(READING TEXT)

L.A. Times columnist Michael Hiltzik is an outspoken supporter of Obamacare. But in his Jan. 9 column, he agrees with PLF and our allies at the Goldwater Institute that the Independent Payment Advisory Board (the group of unaccountable “Platonic Guardians” that Obamacare puts in charge of the Medicare program) is just beyond the bounds of the Constitution:
Congress is given a very short time frame to rule on IPAB’s recommendations, once they’re filed. If Congress doesn’t act, the proposals go into effect automatically. And Congress can’t modify or reject them unless its modifications produce the same or greater savings. The IPAB provision in the ACA bristles with requirements for supermajority votes by Congress; repealing the provision itself requires Congress to act within a four-month window in 2017. IPAB decisions aren’t subject to court review. In those respects, IPAB has too much power…. The deliberate exclusion of Congress from oversight of any governmental operation is a worrisome development, rooted in the lawmakers’ recent inability, or refusal, to get anything done. Yet simply cutting them out of the loop only makes them less functional in the long term, for the same reason that an unused muscle becomes atrophied. No one should be cheered at the spectacle of lawmakers depriving themselves of authority because they’re afraid that “politicians” can’t be trusted to act wisely. Nothing good comes of this approach.

(End READING TEXT)
(DATA RECORDS)

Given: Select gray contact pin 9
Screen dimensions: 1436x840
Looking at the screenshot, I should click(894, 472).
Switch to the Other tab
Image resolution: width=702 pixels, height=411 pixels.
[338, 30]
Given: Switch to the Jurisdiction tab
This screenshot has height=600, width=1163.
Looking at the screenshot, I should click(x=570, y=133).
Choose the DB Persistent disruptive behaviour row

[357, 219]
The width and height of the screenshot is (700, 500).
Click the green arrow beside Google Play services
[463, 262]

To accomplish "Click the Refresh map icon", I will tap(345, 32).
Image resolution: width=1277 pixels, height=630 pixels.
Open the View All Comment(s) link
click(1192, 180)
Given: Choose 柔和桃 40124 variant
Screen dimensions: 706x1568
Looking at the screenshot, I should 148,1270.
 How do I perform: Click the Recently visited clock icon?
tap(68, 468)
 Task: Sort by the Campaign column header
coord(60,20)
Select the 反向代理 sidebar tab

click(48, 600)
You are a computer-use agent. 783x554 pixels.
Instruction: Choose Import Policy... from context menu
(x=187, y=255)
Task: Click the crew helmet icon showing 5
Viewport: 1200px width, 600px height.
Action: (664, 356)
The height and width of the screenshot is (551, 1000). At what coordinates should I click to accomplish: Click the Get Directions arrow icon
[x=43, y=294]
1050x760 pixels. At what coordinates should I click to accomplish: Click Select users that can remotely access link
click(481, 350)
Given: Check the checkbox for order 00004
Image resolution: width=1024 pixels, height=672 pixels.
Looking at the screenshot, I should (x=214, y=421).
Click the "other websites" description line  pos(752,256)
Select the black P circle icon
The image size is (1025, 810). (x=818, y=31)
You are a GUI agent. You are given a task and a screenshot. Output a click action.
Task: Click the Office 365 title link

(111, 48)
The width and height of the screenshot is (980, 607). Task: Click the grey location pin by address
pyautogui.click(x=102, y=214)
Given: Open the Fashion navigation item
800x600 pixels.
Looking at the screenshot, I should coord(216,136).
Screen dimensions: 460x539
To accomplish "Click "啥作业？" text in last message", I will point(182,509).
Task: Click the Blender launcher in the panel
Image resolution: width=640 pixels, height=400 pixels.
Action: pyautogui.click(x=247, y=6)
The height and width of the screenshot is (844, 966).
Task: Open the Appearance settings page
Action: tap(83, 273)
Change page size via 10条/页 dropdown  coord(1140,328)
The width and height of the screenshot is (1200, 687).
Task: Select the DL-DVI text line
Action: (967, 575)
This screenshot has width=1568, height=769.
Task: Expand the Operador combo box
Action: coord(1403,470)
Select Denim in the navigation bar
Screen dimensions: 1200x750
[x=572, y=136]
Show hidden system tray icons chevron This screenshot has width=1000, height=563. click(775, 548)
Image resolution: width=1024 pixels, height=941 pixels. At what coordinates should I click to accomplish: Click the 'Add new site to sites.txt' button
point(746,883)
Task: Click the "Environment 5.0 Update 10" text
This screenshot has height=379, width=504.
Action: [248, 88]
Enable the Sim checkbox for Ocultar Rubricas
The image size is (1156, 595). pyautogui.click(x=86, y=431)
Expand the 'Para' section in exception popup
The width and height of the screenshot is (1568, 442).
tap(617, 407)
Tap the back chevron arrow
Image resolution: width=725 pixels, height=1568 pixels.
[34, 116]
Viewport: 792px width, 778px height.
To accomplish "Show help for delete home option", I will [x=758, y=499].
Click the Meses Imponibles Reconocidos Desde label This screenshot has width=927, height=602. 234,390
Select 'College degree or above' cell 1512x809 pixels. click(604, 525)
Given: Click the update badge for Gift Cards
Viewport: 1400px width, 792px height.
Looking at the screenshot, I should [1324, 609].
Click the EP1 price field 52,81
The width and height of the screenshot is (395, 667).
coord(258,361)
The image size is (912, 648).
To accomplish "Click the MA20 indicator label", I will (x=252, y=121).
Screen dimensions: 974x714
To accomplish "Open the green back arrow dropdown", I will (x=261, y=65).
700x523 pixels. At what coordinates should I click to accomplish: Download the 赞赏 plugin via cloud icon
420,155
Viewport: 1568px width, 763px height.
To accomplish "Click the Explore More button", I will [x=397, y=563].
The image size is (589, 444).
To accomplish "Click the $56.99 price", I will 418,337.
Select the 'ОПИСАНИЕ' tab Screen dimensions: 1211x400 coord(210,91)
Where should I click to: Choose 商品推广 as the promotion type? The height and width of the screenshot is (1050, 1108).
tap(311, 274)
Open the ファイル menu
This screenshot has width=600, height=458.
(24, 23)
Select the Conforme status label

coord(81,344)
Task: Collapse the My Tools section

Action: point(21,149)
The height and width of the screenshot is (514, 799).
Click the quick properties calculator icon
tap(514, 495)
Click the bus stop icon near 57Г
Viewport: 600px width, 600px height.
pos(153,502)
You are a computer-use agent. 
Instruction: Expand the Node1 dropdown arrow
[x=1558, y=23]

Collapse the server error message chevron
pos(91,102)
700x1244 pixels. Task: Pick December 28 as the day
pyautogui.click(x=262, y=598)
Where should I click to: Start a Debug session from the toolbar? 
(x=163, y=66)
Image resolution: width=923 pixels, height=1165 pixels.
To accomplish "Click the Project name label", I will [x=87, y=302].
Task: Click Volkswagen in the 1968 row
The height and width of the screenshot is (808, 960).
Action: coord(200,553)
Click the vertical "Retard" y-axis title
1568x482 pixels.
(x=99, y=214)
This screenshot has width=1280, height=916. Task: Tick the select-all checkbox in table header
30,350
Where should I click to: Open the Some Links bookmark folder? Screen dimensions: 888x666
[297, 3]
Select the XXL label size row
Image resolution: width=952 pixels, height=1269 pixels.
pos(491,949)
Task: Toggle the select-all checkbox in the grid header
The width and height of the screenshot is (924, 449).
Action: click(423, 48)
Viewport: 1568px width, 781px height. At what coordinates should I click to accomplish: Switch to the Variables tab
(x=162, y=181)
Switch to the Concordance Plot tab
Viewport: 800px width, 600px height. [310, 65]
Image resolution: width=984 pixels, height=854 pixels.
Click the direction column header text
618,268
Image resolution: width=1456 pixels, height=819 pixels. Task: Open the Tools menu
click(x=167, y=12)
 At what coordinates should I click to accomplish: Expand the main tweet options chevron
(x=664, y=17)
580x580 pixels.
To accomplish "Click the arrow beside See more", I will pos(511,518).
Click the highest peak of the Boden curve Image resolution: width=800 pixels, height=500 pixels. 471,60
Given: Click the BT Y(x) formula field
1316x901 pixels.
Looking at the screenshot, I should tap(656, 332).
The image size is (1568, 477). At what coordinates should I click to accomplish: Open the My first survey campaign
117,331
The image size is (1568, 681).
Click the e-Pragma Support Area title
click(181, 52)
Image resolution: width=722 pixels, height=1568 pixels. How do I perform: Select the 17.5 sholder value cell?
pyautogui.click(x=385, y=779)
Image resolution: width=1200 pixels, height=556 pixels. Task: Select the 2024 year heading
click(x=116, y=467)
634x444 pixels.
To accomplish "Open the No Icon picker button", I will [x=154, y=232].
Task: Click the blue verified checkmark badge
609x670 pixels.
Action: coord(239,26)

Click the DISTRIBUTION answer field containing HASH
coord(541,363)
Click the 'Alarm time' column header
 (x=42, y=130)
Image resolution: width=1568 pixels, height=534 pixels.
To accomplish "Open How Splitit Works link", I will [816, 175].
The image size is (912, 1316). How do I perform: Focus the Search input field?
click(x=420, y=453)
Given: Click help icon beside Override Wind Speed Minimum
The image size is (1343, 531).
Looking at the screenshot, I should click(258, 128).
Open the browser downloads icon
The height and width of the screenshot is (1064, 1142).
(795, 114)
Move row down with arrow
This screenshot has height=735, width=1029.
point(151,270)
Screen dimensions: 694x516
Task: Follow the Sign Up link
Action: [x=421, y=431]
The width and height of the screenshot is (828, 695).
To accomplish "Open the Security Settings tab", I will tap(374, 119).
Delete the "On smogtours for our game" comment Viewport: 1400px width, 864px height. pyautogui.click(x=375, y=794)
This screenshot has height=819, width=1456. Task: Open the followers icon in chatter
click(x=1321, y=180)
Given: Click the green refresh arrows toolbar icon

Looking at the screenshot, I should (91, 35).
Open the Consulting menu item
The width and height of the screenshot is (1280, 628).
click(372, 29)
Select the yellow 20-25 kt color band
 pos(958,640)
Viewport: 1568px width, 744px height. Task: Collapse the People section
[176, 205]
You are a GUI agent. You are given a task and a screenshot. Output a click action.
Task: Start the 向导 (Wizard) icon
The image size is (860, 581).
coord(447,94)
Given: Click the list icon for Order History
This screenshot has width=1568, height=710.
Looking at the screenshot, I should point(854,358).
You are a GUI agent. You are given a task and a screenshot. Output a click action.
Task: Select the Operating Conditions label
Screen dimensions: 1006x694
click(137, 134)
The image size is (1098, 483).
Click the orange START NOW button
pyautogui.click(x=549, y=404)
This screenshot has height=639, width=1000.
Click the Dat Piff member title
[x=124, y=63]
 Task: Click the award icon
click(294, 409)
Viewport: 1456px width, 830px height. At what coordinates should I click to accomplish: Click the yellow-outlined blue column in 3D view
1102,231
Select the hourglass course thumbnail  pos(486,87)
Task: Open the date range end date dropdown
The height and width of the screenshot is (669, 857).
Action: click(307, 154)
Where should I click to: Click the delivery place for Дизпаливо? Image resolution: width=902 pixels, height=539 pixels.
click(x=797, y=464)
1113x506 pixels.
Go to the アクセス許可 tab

(End DATA RECORDS)

- _WORK INSTRUCTIONS_
Please copy out the entire passage on the Independent Payment Advisory Board, above the items, word for word.

- _TASK OUTPUT_
L.A. Times columnist Michael Hiltzik is an outspoken supporter of Obamacare. But in his Jan. 9 column, he agrees with PLF and our allies at the Goldwater Institute that the Independent Payment Advisory Board (the group of unaccountable “Platonic Guardians” that Obamacare puts in charge of the Medicare program) is just beyond the bounds of the Constitution:
Congress is given a very short time frame to rule on IPAB’s recommendations, once they’re filed. If Congress doesn’t act, the proposals go into effect automatically. And Congress can’t modify or reject them unless its modifications produce the same or greater savings. The IPAB provision in the ACA bristles with requirements for supermajority votes by Congress; repealing the provision itself requires Congress to act within a four-month window in 2017. IPAB decisions aren’t subject to court review. In those respects, IPAB has too much power…. The deliberate exclusion of Congress from oversight of any governmental operation is a worrisome development, rooted in the lawmakers’ recent inability, or refusal, to get anything done. Yet simply cutting them out of the loop only makes them less functional in the long term, for the same reason that an unused muscle becomes atrophied. No one should be cheered at the spectacle of lawmakers depriving themselves of authority because they’re afraid that “politicians” can’t be trusted to act wisely. Nothing good comes of this approach.